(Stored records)
++++++++
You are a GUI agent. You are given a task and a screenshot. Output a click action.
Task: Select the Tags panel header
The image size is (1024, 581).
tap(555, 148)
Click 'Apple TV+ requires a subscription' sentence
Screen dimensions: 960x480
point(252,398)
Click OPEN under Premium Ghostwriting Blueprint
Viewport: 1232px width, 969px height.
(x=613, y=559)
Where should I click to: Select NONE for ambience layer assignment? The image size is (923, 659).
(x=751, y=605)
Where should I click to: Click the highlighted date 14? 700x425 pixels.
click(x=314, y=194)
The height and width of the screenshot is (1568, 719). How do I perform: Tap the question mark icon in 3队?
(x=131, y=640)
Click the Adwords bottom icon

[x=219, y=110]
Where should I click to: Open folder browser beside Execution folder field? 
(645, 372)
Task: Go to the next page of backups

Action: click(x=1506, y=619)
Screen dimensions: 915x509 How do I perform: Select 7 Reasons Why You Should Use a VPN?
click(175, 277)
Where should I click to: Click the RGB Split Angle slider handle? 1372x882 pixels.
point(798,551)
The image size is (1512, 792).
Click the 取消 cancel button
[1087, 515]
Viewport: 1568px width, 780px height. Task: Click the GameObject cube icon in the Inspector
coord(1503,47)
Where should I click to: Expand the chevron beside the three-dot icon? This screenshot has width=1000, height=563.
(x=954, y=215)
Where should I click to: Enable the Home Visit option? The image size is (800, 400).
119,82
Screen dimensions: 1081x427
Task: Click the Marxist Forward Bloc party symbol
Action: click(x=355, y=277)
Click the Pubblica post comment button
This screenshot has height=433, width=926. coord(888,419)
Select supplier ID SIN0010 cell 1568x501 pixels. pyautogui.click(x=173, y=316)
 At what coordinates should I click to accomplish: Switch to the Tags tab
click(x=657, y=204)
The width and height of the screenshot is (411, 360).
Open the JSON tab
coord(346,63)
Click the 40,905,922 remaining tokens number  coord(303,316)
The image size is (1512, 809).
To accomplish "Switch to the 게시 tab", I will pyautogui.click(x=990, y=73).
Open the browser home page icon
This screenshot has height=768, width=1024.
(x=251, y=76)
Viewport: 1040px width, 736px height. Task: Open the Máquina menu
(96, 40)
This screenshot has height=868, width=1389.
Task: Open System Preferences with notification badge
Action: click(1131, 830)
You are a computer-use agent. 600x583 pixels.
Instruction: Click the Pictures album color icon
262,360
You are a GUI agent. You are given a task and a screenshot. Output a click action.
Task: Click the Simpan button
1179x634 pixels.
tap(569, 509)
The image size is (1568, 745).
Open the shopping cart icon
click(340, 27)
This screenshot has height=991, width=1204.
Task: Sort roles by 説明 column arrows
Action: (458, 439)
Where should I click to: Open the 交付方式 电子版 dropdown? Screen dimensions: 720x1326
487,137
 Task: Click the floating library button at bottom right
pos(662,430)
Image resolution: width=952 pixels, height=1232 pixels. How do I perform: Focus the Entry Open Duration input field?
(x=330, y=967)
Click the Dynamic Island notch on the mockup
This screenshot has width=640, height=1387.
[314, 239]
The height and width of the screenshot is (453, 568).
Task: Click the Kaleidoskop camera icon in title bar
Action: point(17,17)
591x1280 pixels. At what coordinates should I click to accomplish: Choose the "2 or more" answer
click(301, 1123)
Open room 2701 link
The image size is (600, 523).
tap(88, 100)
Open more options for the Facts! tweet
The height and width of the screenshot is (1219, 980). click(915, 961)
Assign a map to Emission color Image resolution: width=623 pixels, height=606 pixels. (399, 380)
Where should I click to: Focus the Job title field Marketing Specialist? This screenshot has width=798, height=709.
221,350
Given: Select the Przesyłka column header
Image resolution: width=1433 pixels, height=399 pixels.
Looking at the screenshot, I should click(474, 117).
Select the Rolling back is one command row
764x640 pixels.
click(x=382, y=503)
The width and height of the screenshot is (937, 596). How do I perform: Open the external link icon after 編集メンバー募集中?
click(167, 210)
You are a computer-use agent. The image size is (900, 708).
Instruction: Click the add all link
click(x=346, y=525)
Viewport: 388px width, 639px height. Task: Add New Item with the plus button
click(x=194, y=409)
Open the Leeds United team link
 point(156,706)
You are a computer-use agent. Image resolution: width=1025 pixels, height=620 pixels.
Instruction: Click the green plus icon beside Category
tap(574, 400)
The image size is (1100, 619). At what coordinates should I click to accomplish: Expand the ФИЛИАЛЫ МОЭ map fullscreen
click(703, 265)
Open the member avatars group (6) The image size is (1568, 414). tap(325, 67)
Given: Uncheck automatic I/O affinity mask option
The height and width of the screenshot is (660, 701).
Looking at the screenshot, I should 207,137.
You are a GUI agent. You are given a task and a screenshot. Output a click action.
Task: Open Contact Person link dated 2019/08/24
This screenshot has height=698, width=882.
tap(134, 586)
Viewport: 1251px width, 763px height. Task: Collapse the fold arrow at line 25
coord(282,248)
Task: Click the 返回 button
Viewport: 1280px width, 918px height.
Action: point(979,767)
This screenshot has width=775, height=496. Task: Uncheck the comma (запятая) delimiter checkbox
++++++++
→ **Work to complete**
Reproduce the line that contains "This screenshot has height=698, width=882." and each line after it through the last line of the entries above, exactly; leave out all earlier lines.

→ **Answer below**
This screenshot has height=698, width=882.
tap(134, 586)
Viewport: 1251px width, 763px height. Task: Collapse the fold arrow at line 25
coord(282,248)
Task: Click the 返回 button
Viewport: 1280px width, 918px height.
Action: point(979,767)
This screenshot has width=775, height=496. Task: Uncheck the comma (запятая) delimiter checkbox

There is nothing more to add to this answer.